Variable Obs Unique Mean Min Max Label
stateid 41554 33 18.78 1 34 State code
distid 41554 61 14.69 0 68 District code
psuid 41554 39 5.76 1 39 PSU: village/neighborhood code
hhid 41554 52 9.22 1 52 Household ID
hhsplitid 41554 8 0.41 0 7 Split household ID
caseid 41554 41554 NA NA NA HH id: 11 byte string
idhh 41554 41554 181680422 10201010 340006150 HH id 9-digit unique
idpsu 41554 2474 189288 10201 340006 PSU id 6-digit unique
stateid2 41554 22 483.18 101 733 State codes, collapsed
distname 41554 373 1892.8 102 3400 District codes with names
dist01 41554 61 14.67 0 68 H1sp: District ID Census 2001
urban 41554 2 0.36 0 1 Census: 2001 village/town
metro6 4133 6 2.97 1 6 Largest 6 metro areas 1-6
sweight 41554 1526 4623.48 220 308216.4 Design weights

caseid: There is a string variable named caseid in both the hh and ind files, but they are different variables. In the hh file, caseid uniquely identifies each household (i.e., = stateid + distid + psuid + hhid + hhsplitid ) while in the ind file caseid uniquely identifies each person (i.e., = stateid +distid +psuid + hhid + hhsplitid + personid).

idhh: idhh is a long integer variable that uniquely identifies each household. idhh is calculated as stateid*10000000 + distid*100000 + psuid*1000 + hhid*10 + hhsplitid.

idpsu: idpsu is a long integer variable that uniquely identifies each primary sampling unit (PSU). It is useful for identifying survey clusters in some statistical analyses. idpsu is calculated as stateid*10000 + distid*100 + psuid.

stateid2: stateid2 is a slightly collapsed version of stateid that creates 22 states and state groups from the 33 states in IHDS. stateid2 also sorts the states into a slightly different regional order. Chandigarh is collapsed into Punjab. All Northeast states and Sikkim are treated as a single group. Daman and Diu is collapsed into Gujarat. Dadra and Nagar Haveli is also collapsed into Gujarat. Goa is collapsed into Maharashtra. Pondicherry is collapsed into Tamil Nadu.

dist01: District identifiers in IHDS (distid) are generally the census 2001 district identification number. In a small number of cases (317 households), distid does not record the correct census code. The correct 2001 census code is always given in dist01. However, dist01 should not be used for sorting or identifying households since PSU and household ids are not unique within dist01. stateid is always the 2001 census state code.

distname: distname is a 4 digit integer code combining the 2001 census state and district codes. Value labels provide the name of each district.

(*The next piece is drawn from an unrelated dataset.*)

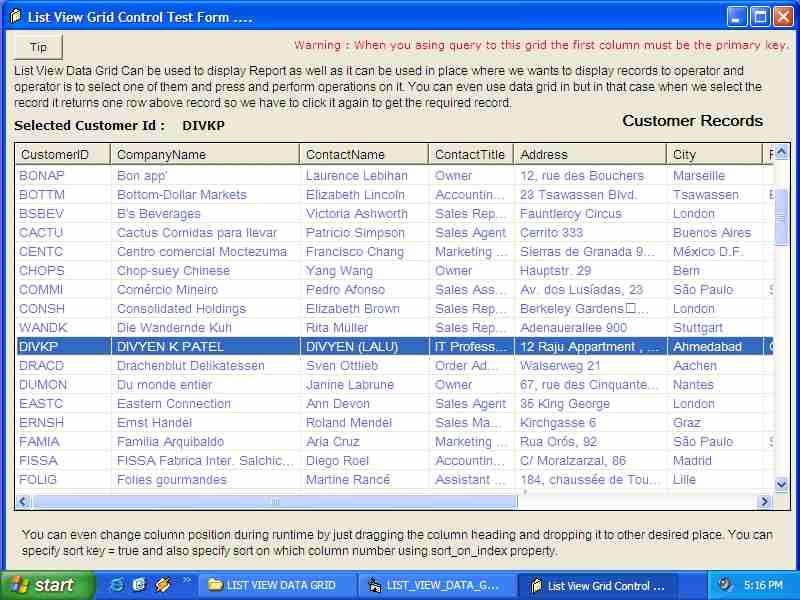Click the ContactTitle column header

pyautogui.click(x=470, y=154)
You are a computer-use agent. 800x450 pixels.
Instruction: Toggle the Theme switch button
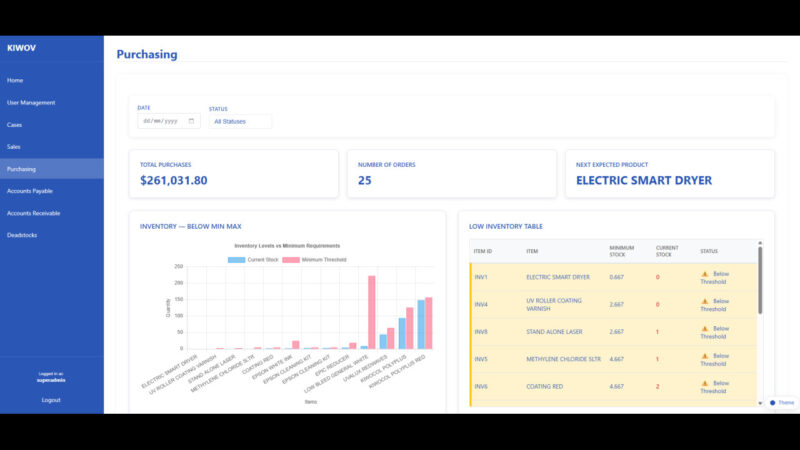(782, 402)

urban: This dichotomy identifies every primary sampling unit that was in an urban area as identified by the 2001 census. It differs slightly from the code recorded in the urban/rural variable, id9, on the household survey which was created from the sampling design. 19 rural PSUs in the sampling design were changed to urban areas in the 2001 census.

vsweight: The IHDS sample is a complex combination of rural and urban samples (see the section on samples). To calculate population estimates for India or for individual states, sweight is needed as a design weight in all analyses.

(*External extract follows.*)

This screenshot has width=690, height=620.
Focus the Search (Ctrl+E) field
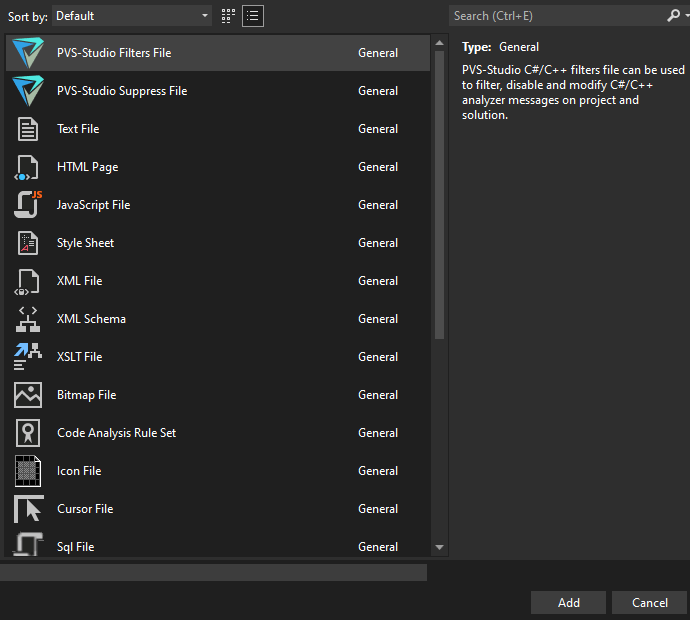(x=555, y=16)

vmetro6: The six largest metropolitan areas (Mumbai, Delhi, Kolkata, Chennai, Bangalore, and Hyderabad) are identified as codes 1-6 in metro6. Households in all other areas are coded as missing. Metropolitan areas were defined as any district included in the census definition of “urban conglomerates” for each of these six areas. These districts often include both urban and rural areas; all parts are included in the metro6 categories. Delhi is a slight exception to this definition. The Census of India does not allow urban conglomerates to cross state boundaries, although parts of U.P. and Haryana are clearly part of the larger Delhi metropolitan area. To correct for this, Gurgaon district in Haryana and Ghaziabad and Gautam Buddha Nagar districts in U.P. are included as part of the Delhi metropolitan area.